Classroom management, pain management, and time management

I taught another class out at Shelby Farms yesterday.  This time I had about eight students, many of them in the ten- to twelve-year-old range, who brought whitewater boats with them.  So I took a whitewater boat of my own out there and worked on a different set of skills from what I've been doing in these classes.  It was a bit of a challenge, inasmuch as I've got the routine down for a touring-boat class but don't really have a practiced list of activities for people in whitewater boats.  But I'm happy to say that everybody seemed to have a good time and got a reasonably good educational experience for a Saturday morning.

This morning I went another round with my new strength routine.  That prehab/rehab exercise I'm doing often elicits a pop in my vertebrae right where I've been experiencing pain for so long, and I'm taking that as an encouraging sign.

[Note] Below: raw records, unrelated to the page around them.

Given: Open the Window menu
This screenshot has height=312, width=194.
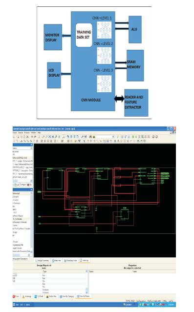Looking at the screenshot, I should [33, 132].
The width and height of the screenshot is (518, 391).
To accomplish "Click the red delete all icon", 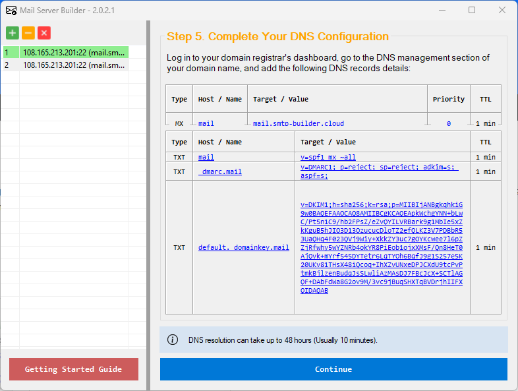I will (44, 33).
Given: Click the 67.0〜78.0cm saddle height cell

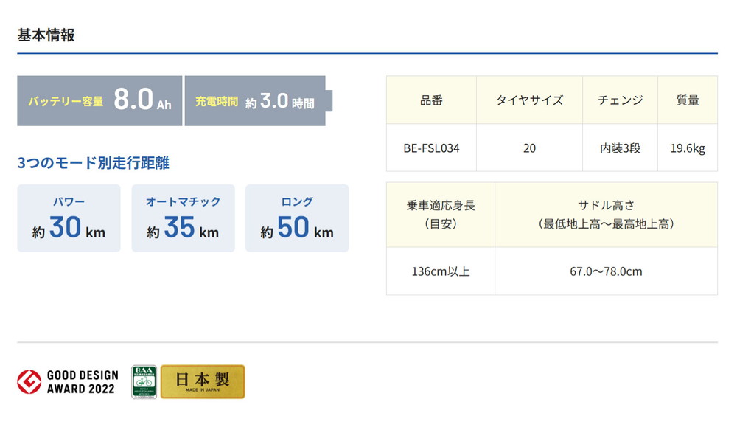Looking at the screenshot, I should point(606,271).
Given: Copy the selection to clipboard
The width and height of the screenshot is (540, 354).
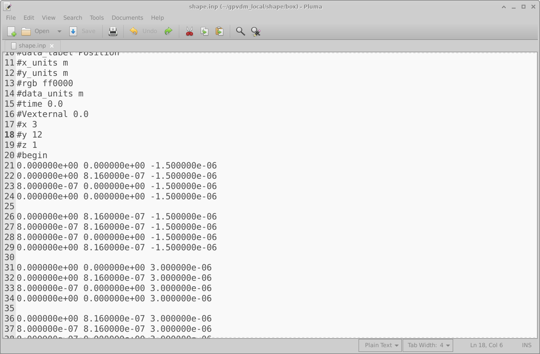Looking at the screenshot, I should pyautogui.click(x=204, y=31).
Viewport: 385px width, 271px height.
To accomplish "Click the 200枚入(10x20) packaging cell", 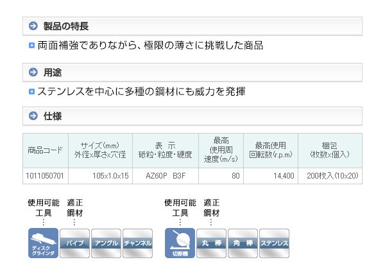I will (x=333, y=175).
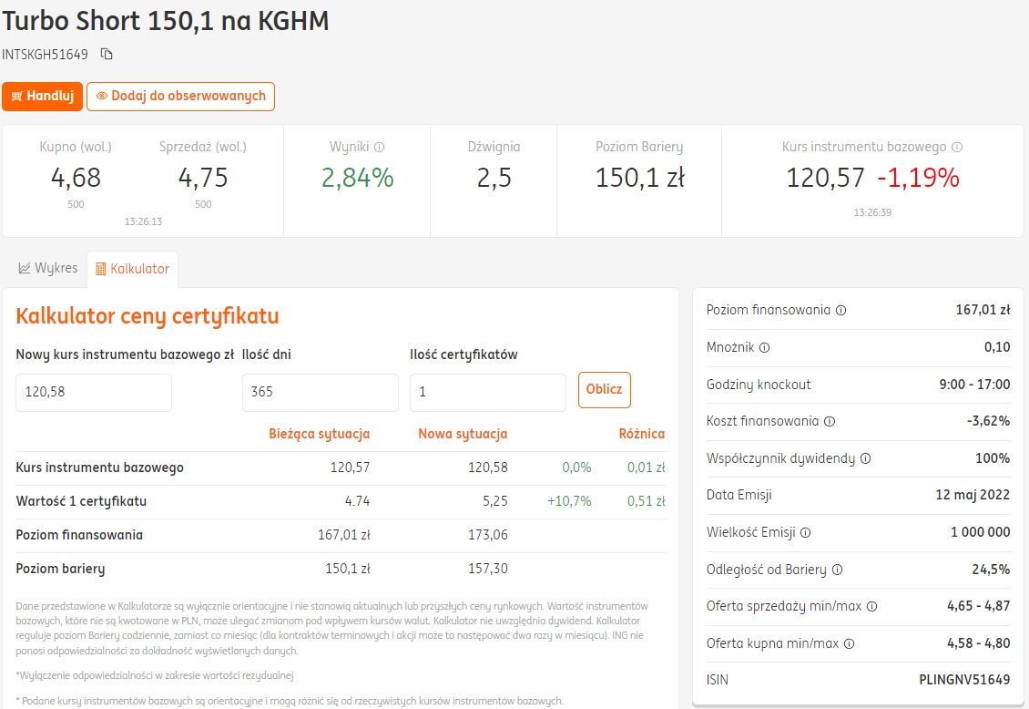Screen dimensions: 1029x709
Task: Click the Handluj trade button
Action: (42, 96)
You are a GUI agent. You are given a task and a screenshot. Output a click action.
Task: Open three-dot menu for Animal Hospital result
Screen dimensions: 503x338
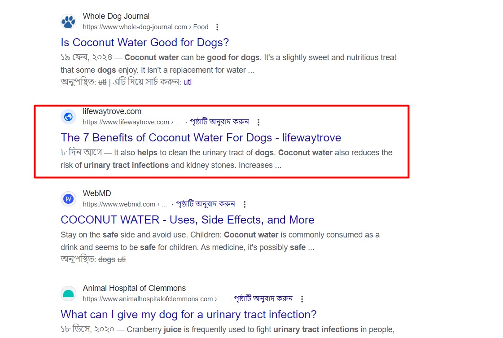[302, 299]
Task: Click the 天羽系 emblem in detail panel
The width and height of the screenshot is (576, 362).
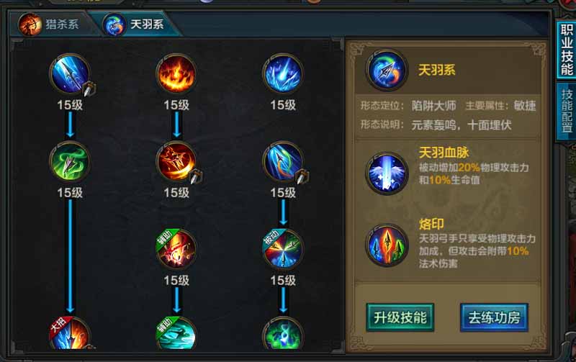Action: coord(387,70)
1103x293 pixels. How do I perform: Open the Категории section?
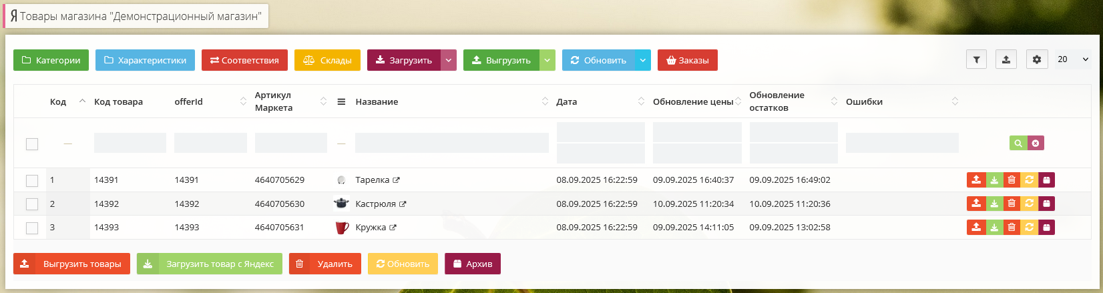tap(51, 60)
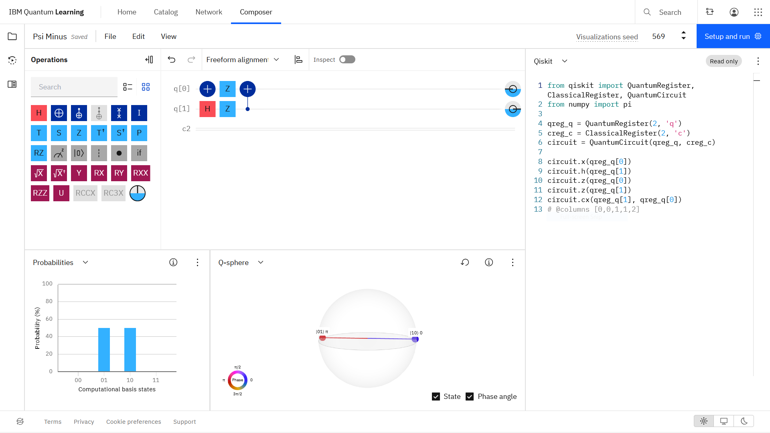770x433 pixels.
Task: Reset the Q-sphere rotation
Action: coord(465,263)
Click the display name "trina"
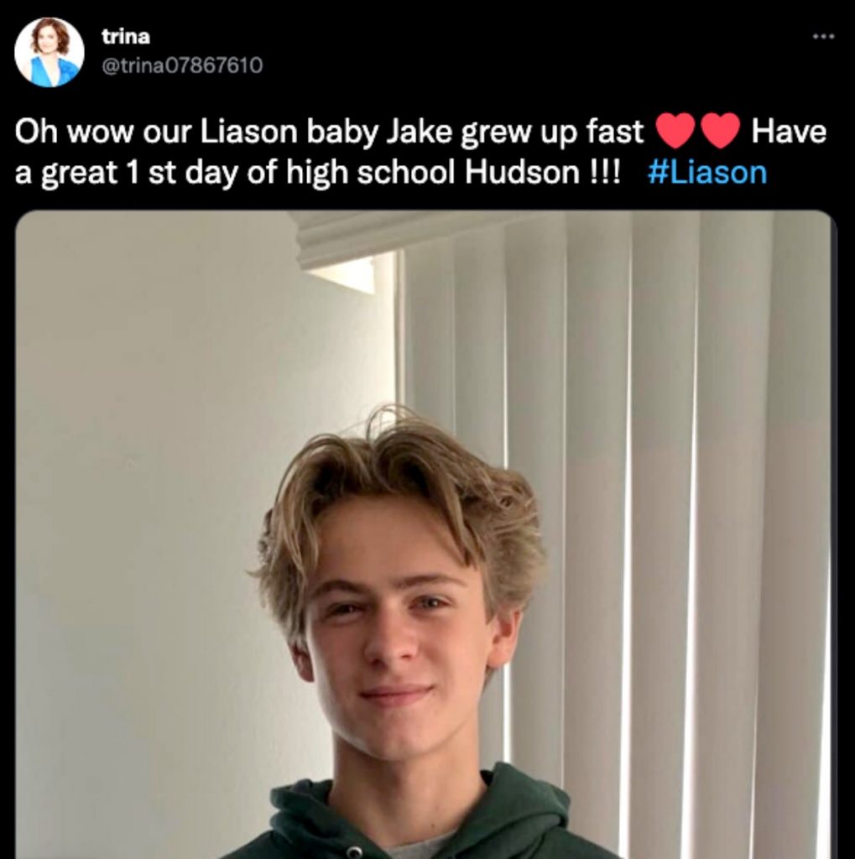This screenshot has height=859, width=855. [x=125, y=36]
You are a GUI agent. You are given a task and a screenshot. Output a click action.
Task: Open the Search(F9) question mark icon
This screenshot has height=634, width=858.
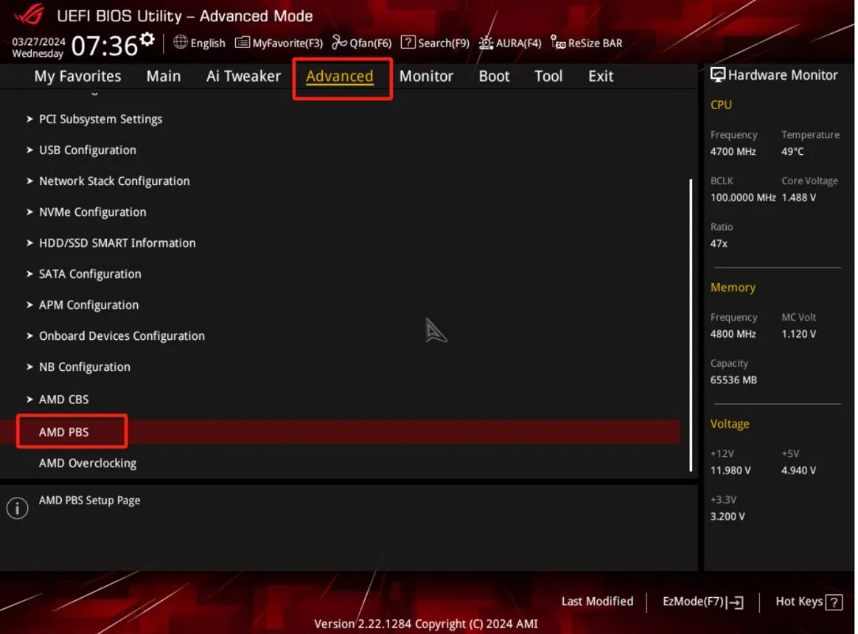click(x=408, y=42)
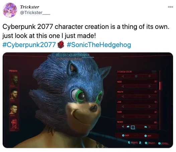Choose the first bearded face preset
Viewport: 176px width, 152px height.
click(14, 80)
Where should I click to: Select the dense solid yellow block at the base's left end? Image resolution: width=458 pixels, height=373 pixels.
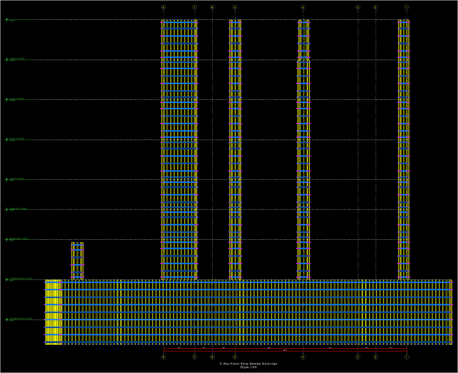[54, 311]
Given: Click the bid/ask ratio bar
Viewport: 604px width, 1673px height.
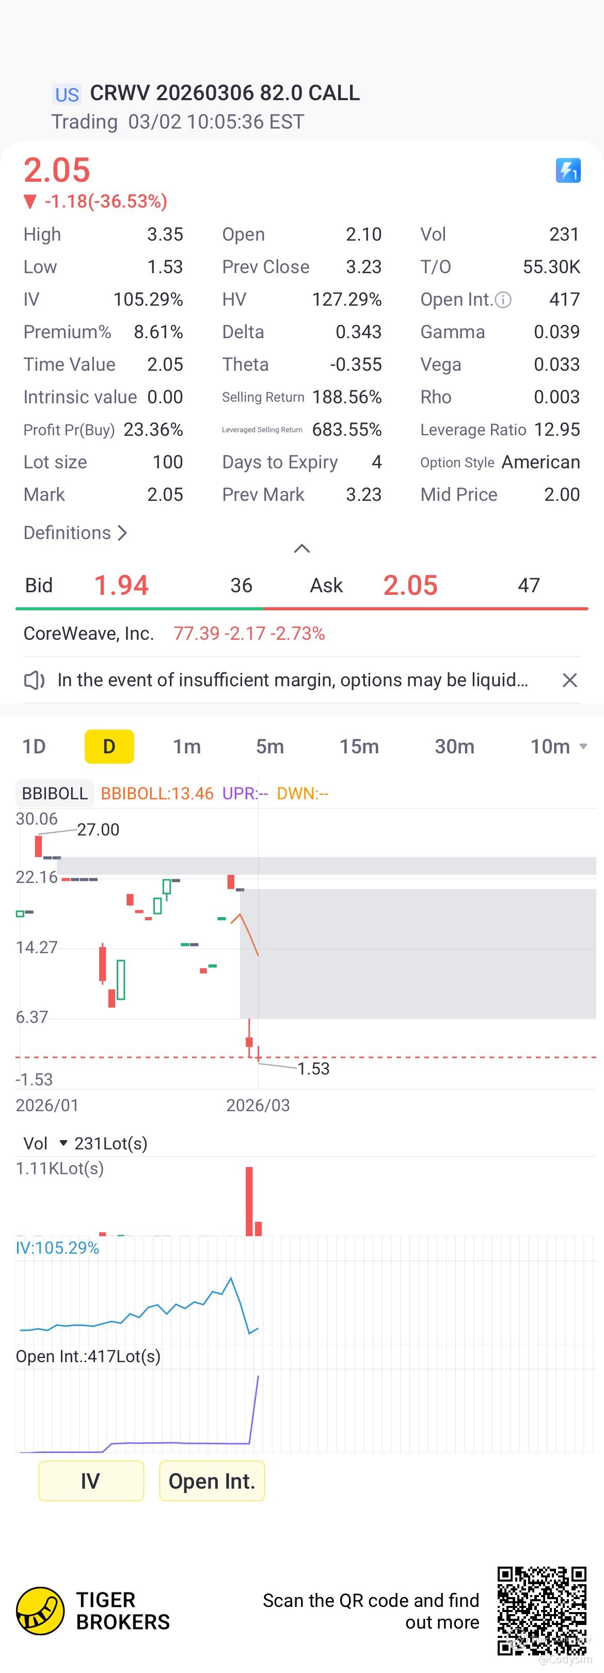Looking at the screenshot, I should tap(302, 609).
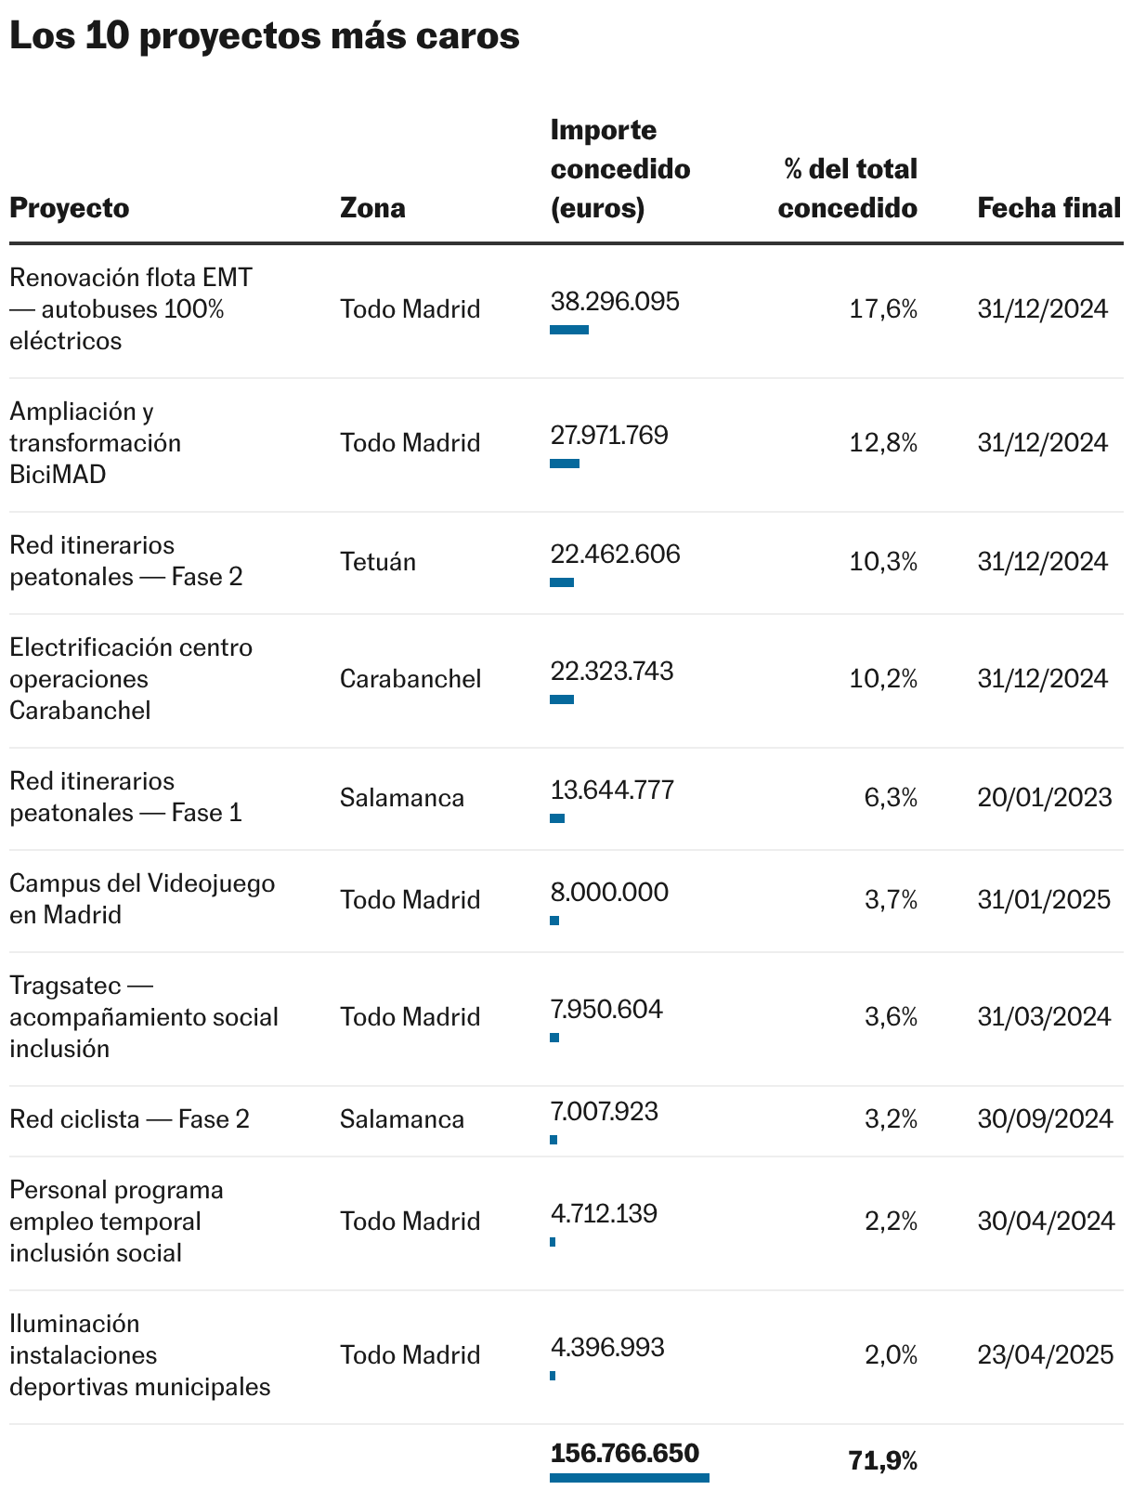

This afternoon I paddled the K1 in the harbor downtown.  Just like on Thursday, it was only a 40-minute session.  The other day I saw my friend June, a loyal reader of this blog, and she remarked that an hour in the boat seemed long to her.  I'd sort of been thinking the opposite--before this year, a typical session for me was 90 minutes or more--but her comment got me to thinking, and now I've decided to keep sessions shorter for a while for a couple of reasons.  For one thing, it puts that much less stress on my back.  For another, that K1 demands such a high degree of concentration and body control that I think an hour might be a little too long: even in the early part of a session, I allow some bad strokes to creep in among the good ones, and I'm hoping that spending some time doing shorter sessions with a higher percentage of good strokes will pay off after a while.  Sometimes less is more. Thanks, June.